= Data shown =
++++++++

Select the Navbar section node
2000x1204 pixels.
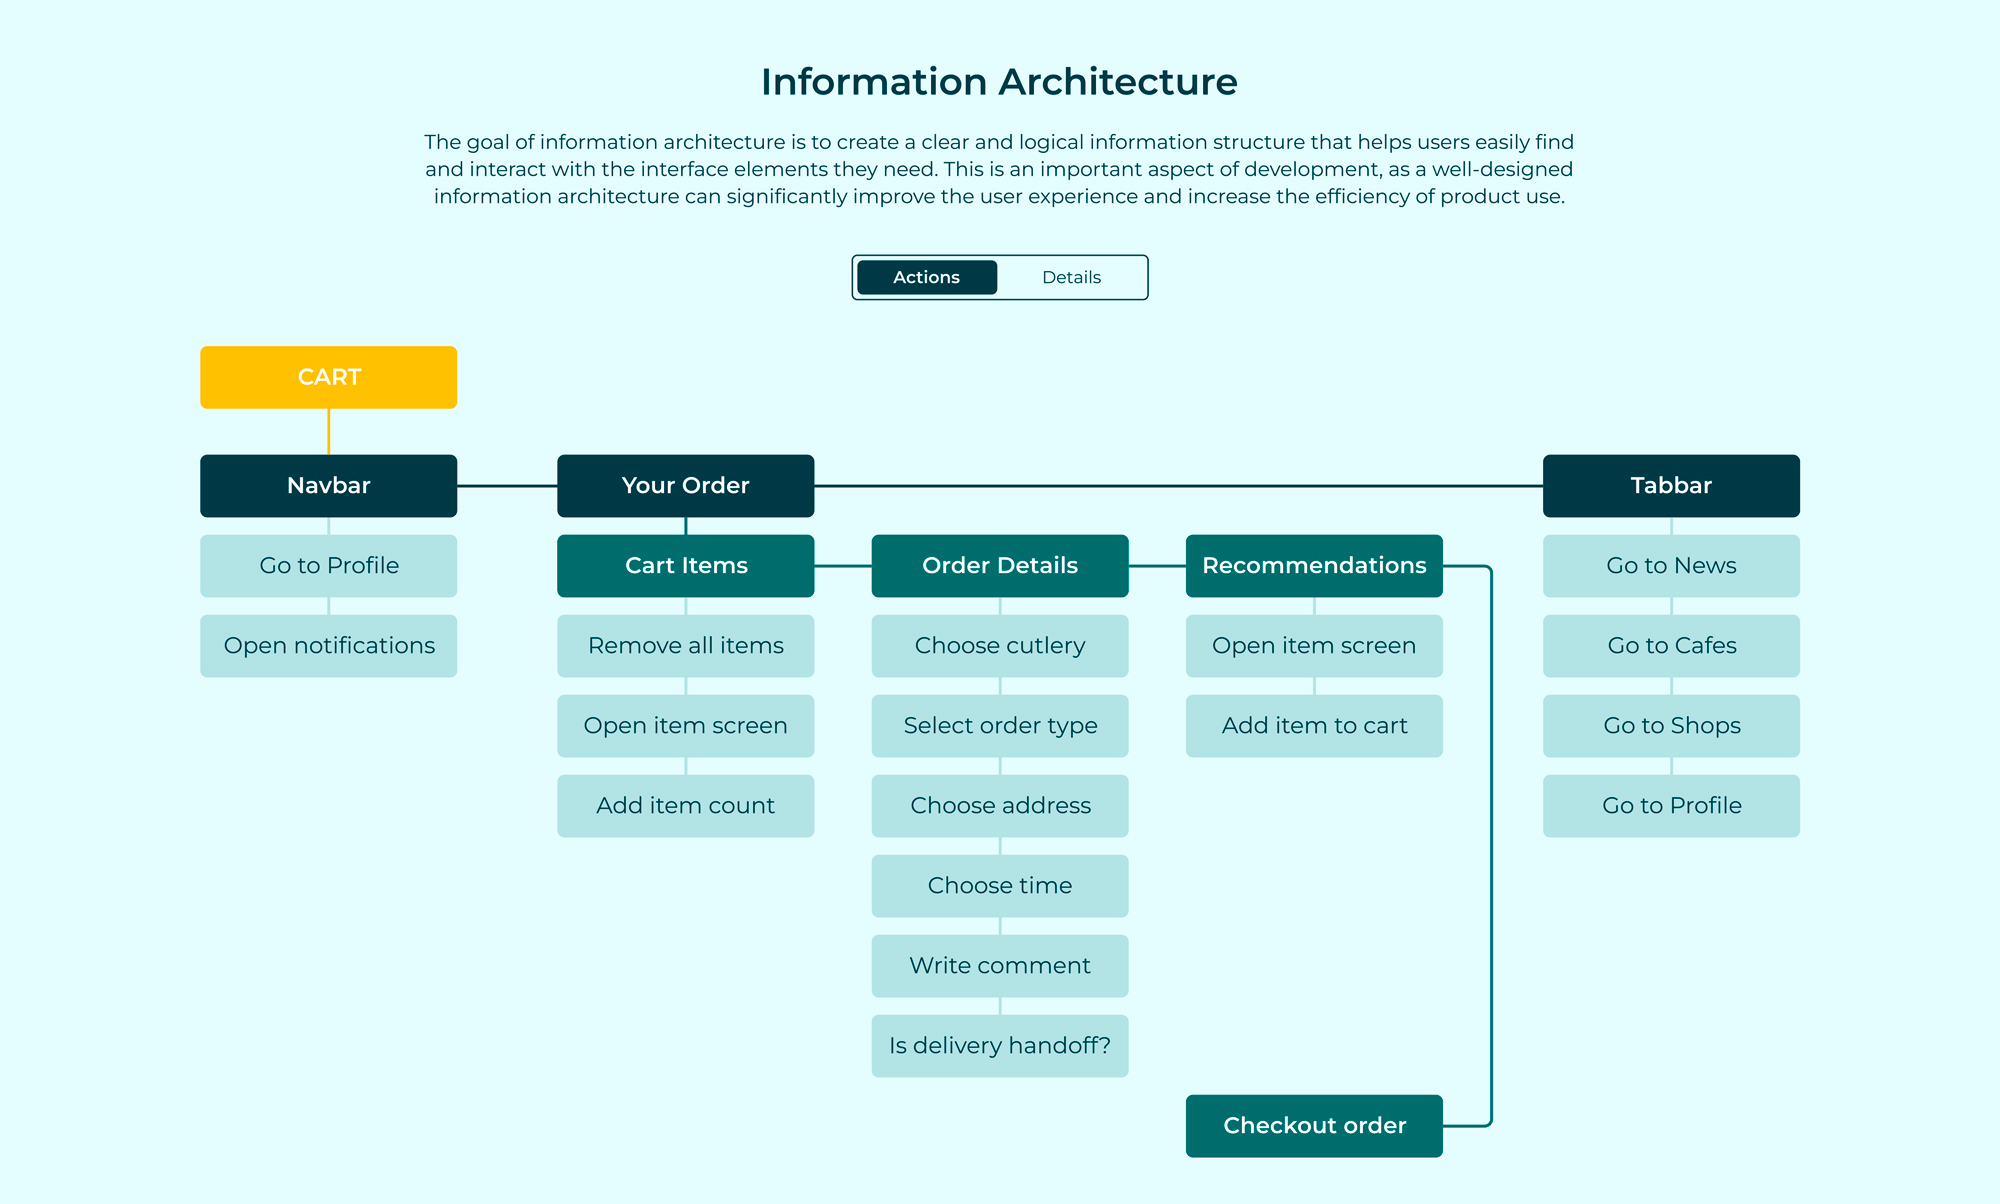pyautogui.click(x=328, y=486)
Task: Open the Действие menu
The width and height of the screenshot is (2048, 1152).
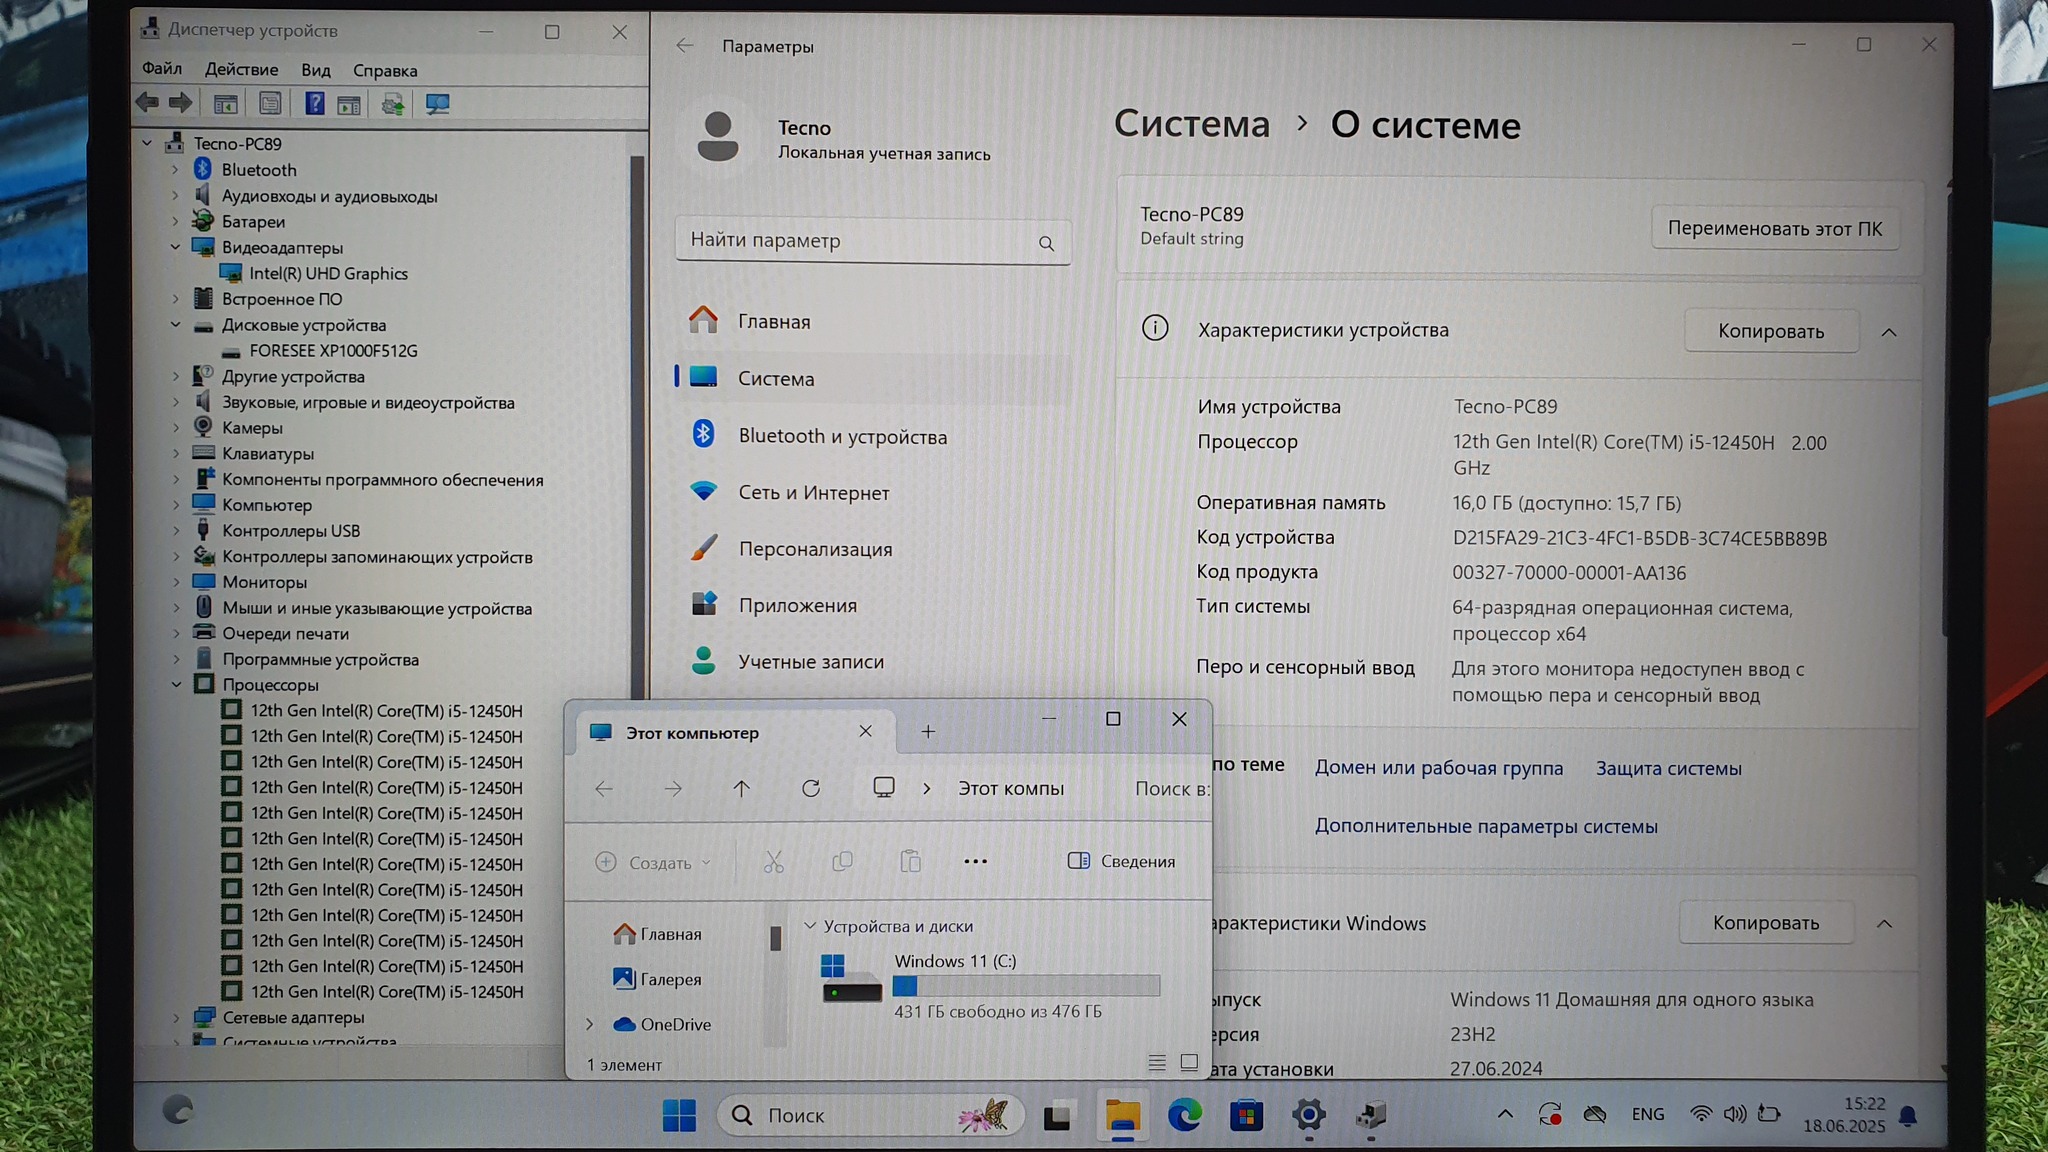Action: 241,70
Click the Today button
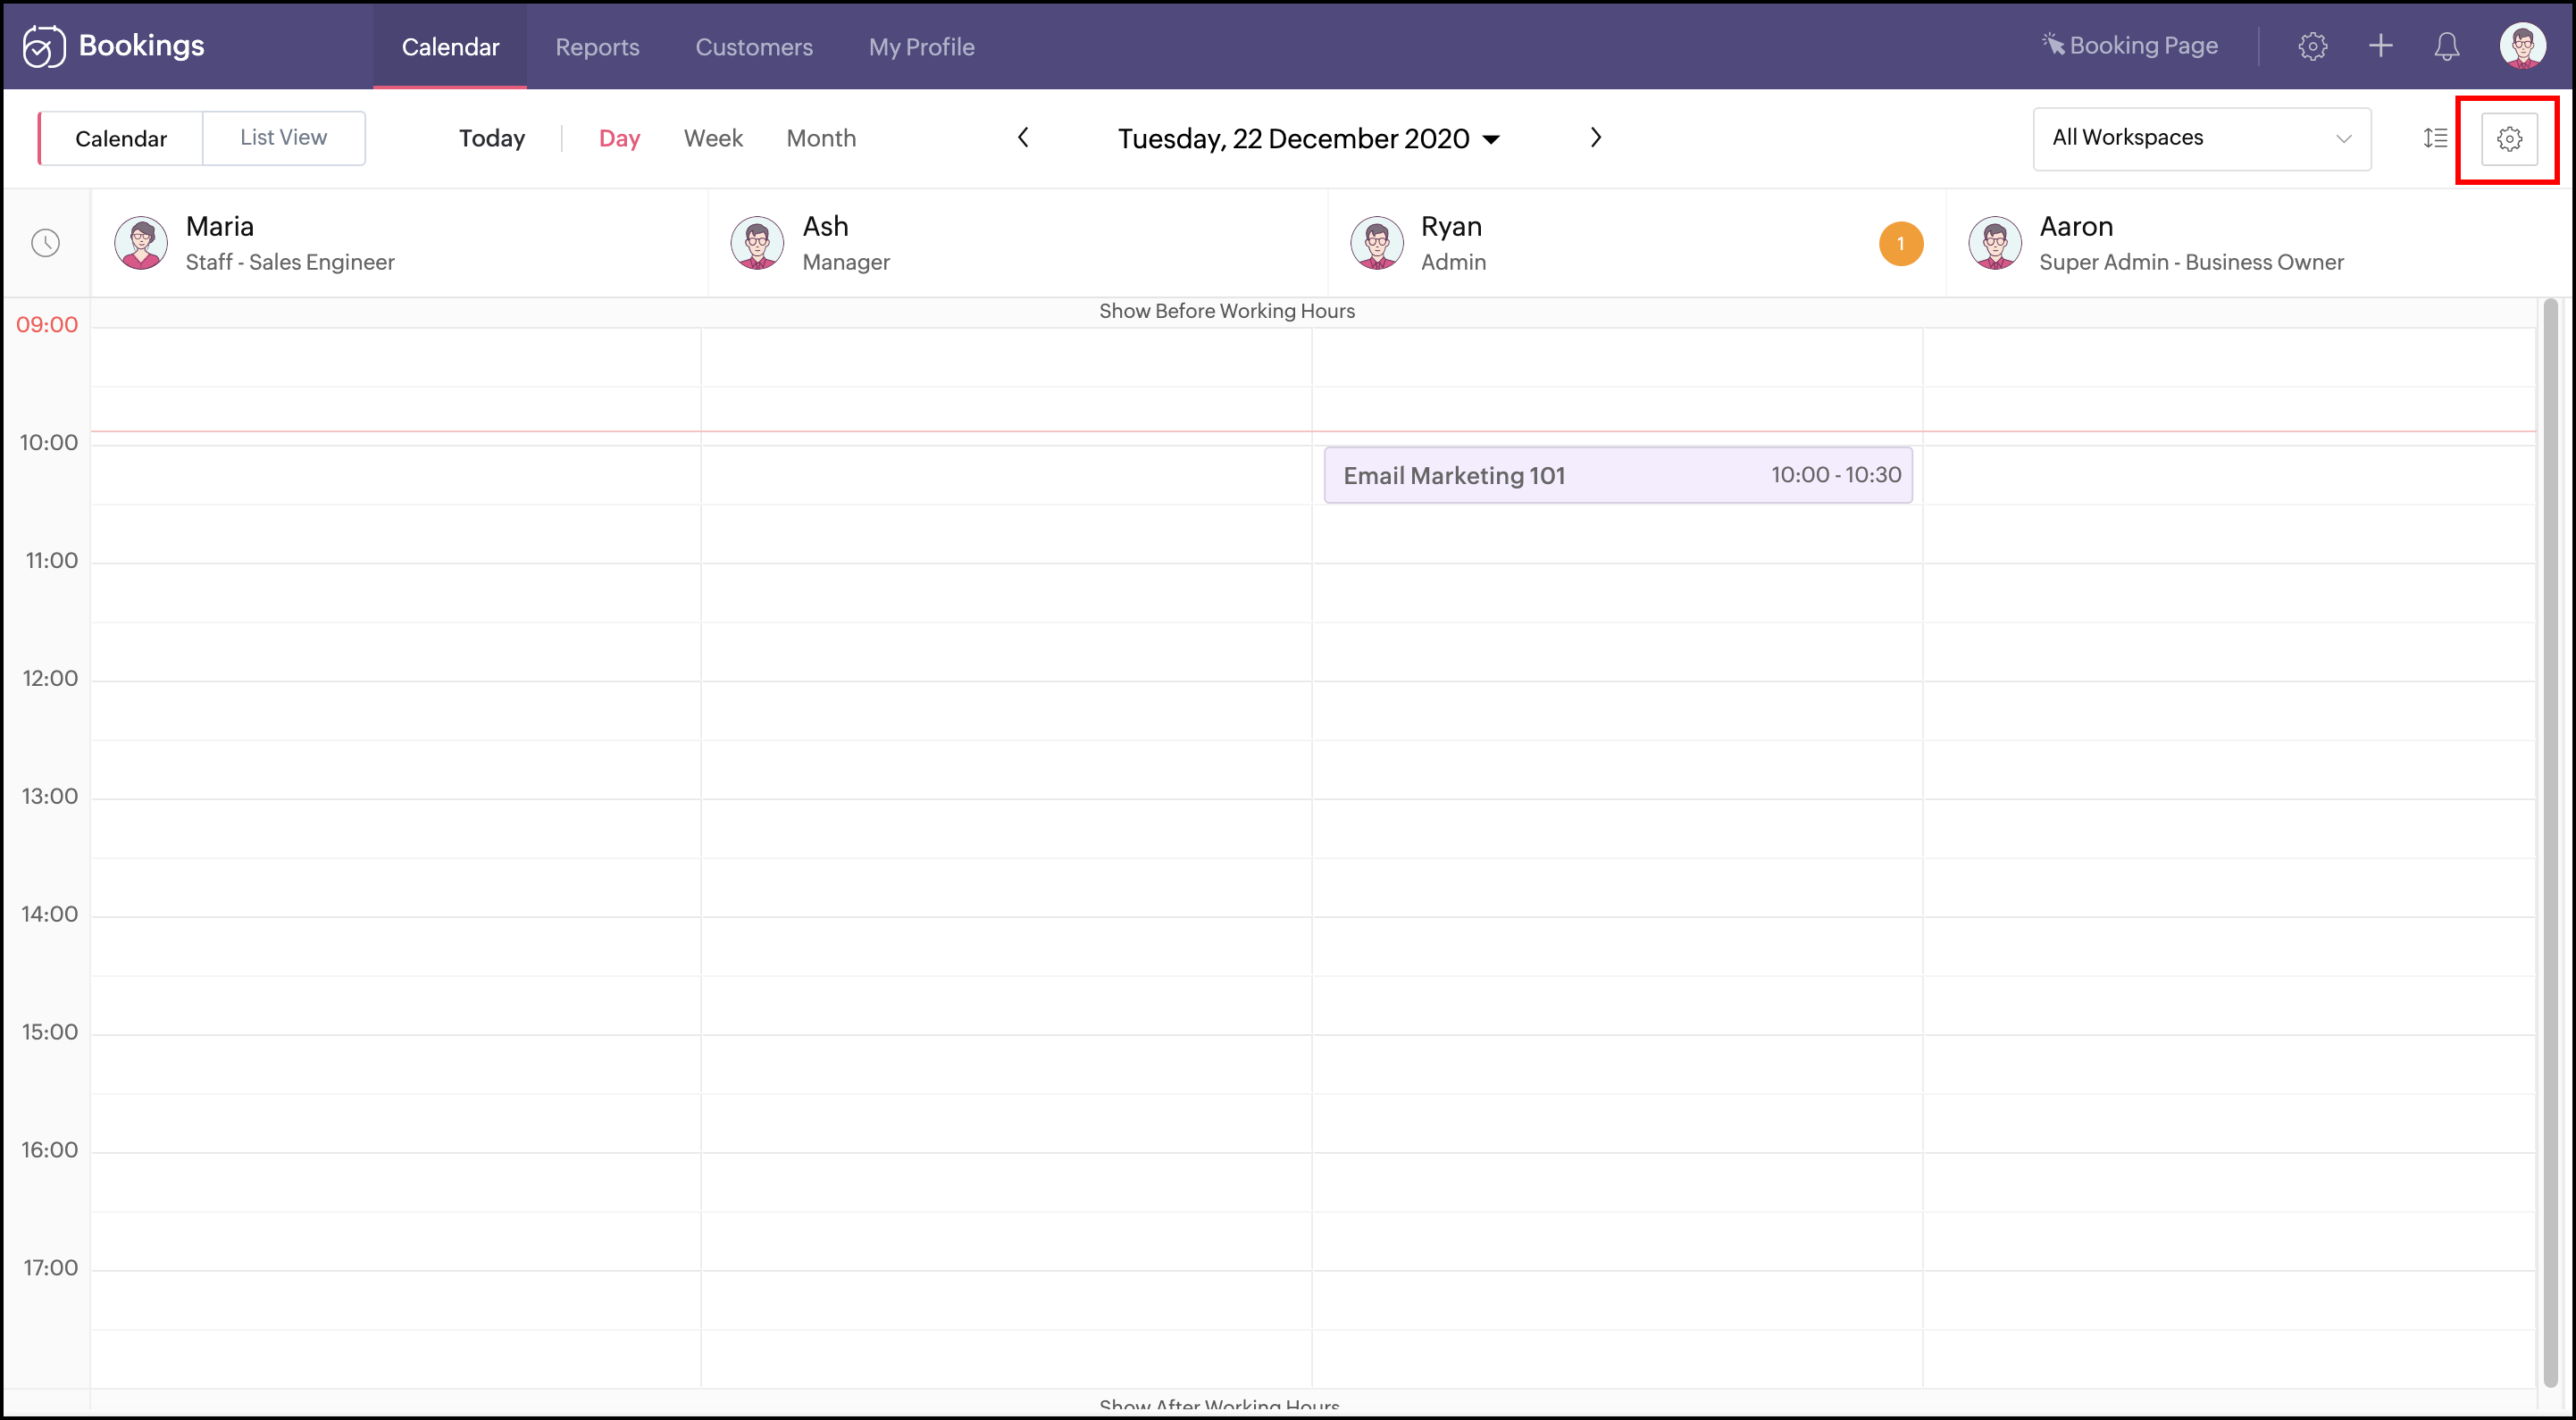 point(491,138)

++++++++

= Brief =
Give the listing above again in its entirety, exactly as written and free of images.

= Result for this exercise =
Select the Navbar section node
2000x1204 pixels.
pyautogui.click(x=328, y=486)
Task: Open the Действие menu
The width and height of the screenshot is (2048, 1152).
Action: 241,70
Click the Today button
 point(491,138)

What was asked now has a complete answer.